Родился он в 1929 году в Сухуме, в мире, где солнце вроде бы щедрое, но история умеет бить исподтишка. Отец, иранец по происхождению, был выслан из СССР, когда мальчик ещё не успел толком понять, как именно ломают семью государственные сапоги. Воспитывался Искандер в Абхазии, и эта земля потом не просто вошла в его тексты, а стала их нервом, их солью, их внутренним смехом. Не декорация. Родина языка, интонации, характера.

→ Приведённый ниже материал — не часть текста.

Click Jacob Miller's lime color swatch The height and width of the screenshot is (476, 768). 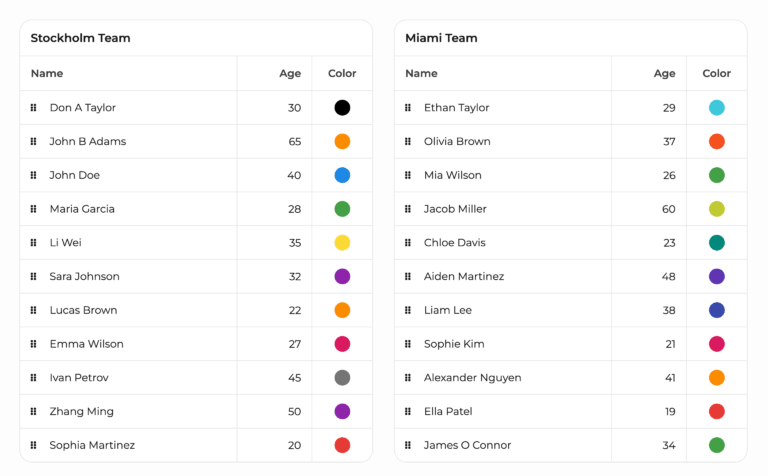[717, 209]
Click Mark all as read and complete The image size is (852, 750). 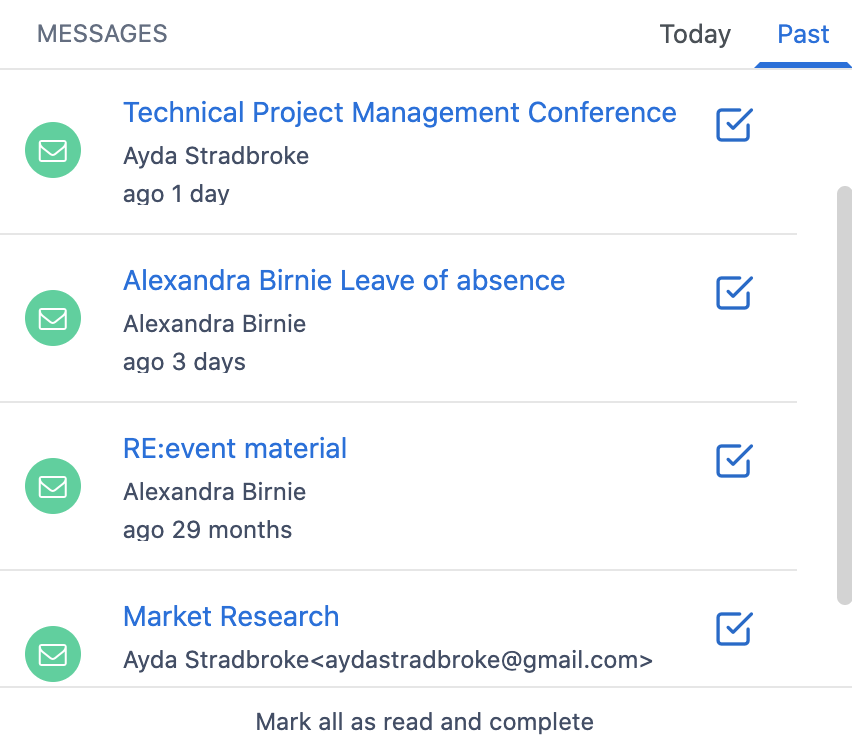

Потом был Литературный институт в Москве, работа журналистом, стихи, первые публикации. Обычная, казалось бы, биография советского литератора — ну да, ещё один человек с рукописями и надеждой пробиться в толстый журнал. Но Искандер очень рано понял штуку, о которой многие его коллеги предпочитали не думать: прямолинейная серьёзность часто врёт, а смешное говорит правду быстрее. И потому его проза устроена хитро. Ты читаешь, улыбаешься, иногда прямо хмыкаешь в голос, а потом ловишь себя на неприятной мысли: да это же не про них. Это про нас. Про наш страх, наше холуйство, нашу привычку прикидываться приличными при любом начальстве.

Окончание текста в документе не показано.